É a Mineradora Vale quem tem a hegemonia política e, de certa forma, governa o estado e a região. Os interesses da mineração não sofrem nenhum tipo de contestação na região. Recentemente um juiz exigiu que a empresa reconhecesse o risco de rompimento de duas barragens da aqui na região. Mas, isso é uma exceção. As atividades da Vale provocam vários impactos socioambientais. Os “investimentos” que ela realiza em escolas, estradas e outras infraestruturas, são insignificantes diante dos danos e expropriações da riqueza mineral que ela realiza. O conjunto da sociedade, governantes e políticos silenciam. É público que ela financia as campanhas de todos os partidos. Aqui sempre que setores atingidos judicilizam a empresa, não tarda os advogados desistem. Literalmente, ela represa qualquer contestação. É certo que existem os grupos de políticos e frações que controlam parcelas de poder, e sobre eles, a Mineradora Vale impera. O calculo que a gente pode fazer é que tudo isso representa o poder financeiro da corporação.

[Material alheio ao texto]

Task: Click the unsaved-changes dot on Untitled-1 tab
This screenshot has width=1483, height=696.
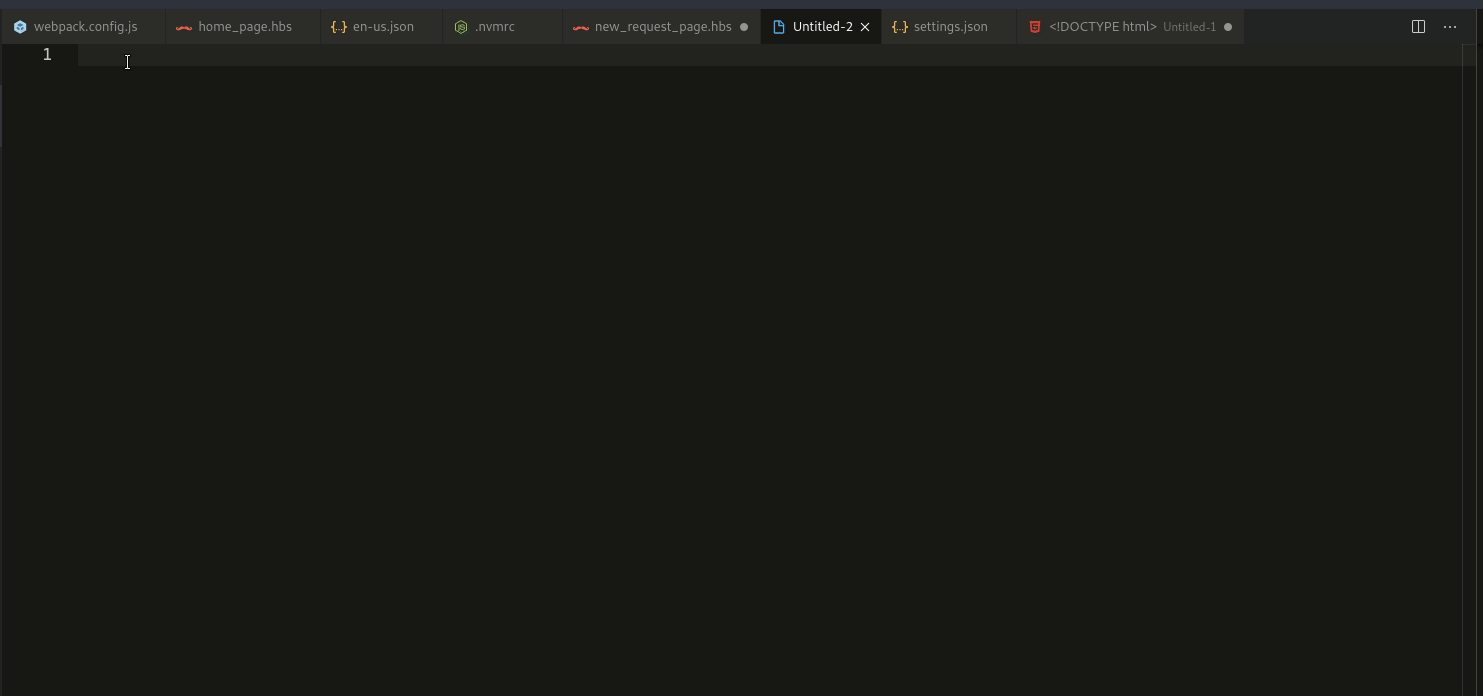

O processo em que o senhor é alvo, bem como outras pessoas que atuam em defesa do meio ambiente e dos diretos humanos, e que a Vale representou judicialmente é digno de um conto de Gabriel Garcia Márquez?

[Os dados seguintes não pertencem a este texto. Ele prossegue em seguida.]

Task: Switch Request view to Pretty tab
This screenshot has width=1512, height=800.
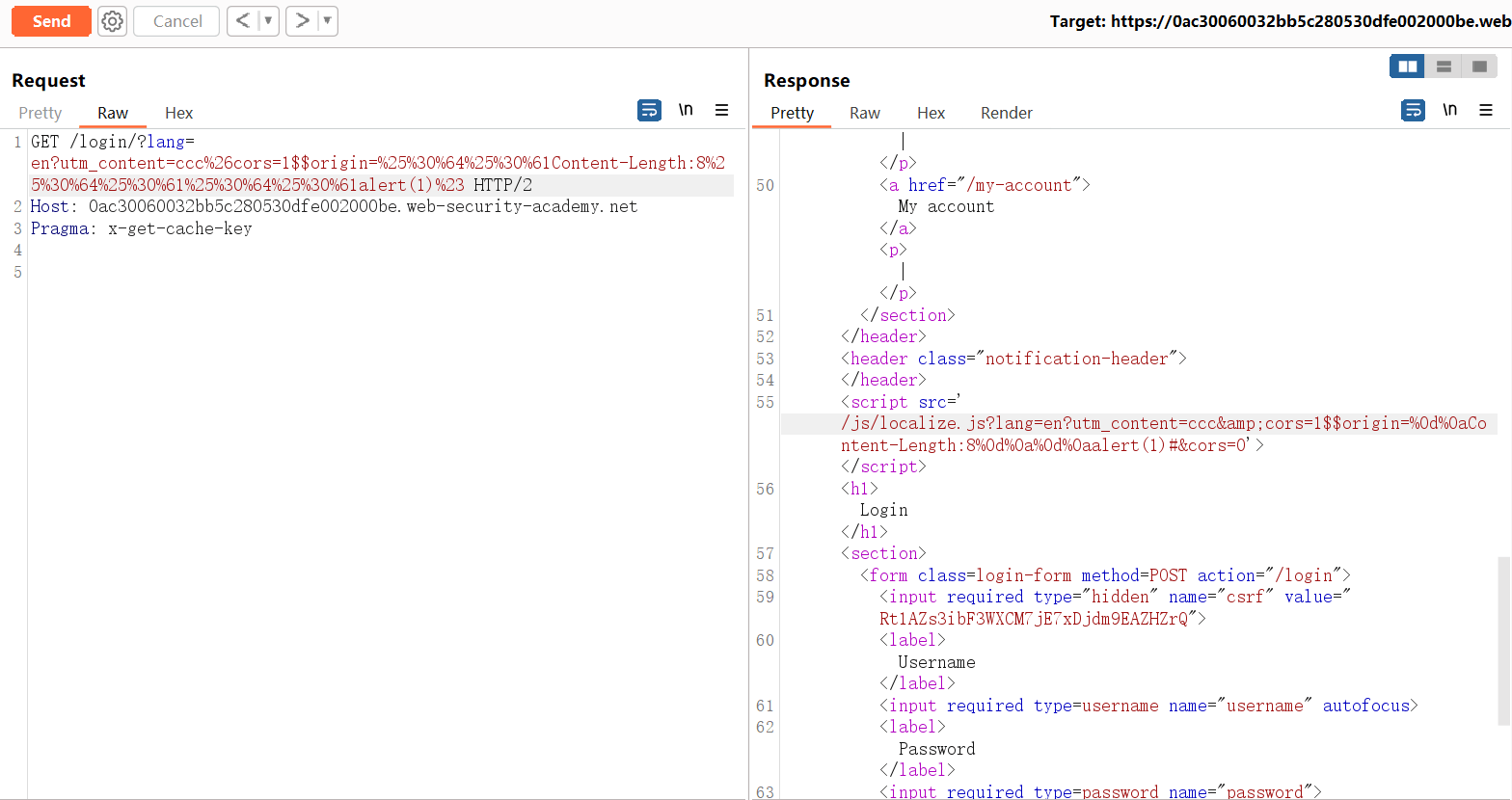Action: [x=40, y=113]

A obra de Garcia Márquez é incrível e, se a gente considerar que ele trabalha com o realismo fantástico, e que os seus contos se inspiram em realidades de pessoas comuns e suas tragédias, eu diria que sim. Nossa região é marcada por aridez social ímpar por conta do avanço do capital sobre esta fronteira. Avanço que engendrou tragédias pessoais e coletivas de todos os tipos. Quando uma empresa do porte da Vale se empenha em processar pessoas por lutarem por seus direitos e a empresa é colocada como vítima, estamos diante de conteúdos de realidade que poderiam ser certamente trabalhados por “Gabo”, menos que mágico, eu diria, que numa perspectiva do realismo trágico na verdade. Por outro lado, avalio que o momento pelo o que eu tenho passado nesses últimos três anos, se aproxima mais da obra do Kafka, lembrando que Gabriel Garcia Márquez se inspirava nele, em partícula na obra Metamorfose. Este ambiente dessa peleja jurídica que vivo tem a cara da obra O Processo. Aquela em que um dia a pessoa acorda, e se ver processada sem saber o motivo. E o processo dura uma longa temporada. O conto apresenta o personagem num ambiente de angústia pelo fato dele não saber o que crime que cometeu. É um ponto de vista trágico, que provoca o leitor a refletir sobre como aquilo um dia pode acontecer com ele. Estamos diante de uma sociedade em que as coisas foram tomando um formato em que o maior crime é o fato de você assumir posturas humanistas. O fato de você ser crítico ante as violências e se colocar alinhado aos injustiçados. O Processo relata isso, uma sociedade onde os instrumentos jurídicos e burocráticos nos colocam em risco da perda dos direitos e liberdade por tentarmos defender e vivenciar os nossos direitos e liberdade! O que ocorre é uma inversão dos valores. Estamos diante algo ultrajante em nossas vidas. No meu caso, o crime reside em ser crítico, denunciar as arbitrariedades cometidas por uma empresa, e lutar por afirmar melhores condições de vida para todos que habitam a região em que esta empresa explora as riquezas.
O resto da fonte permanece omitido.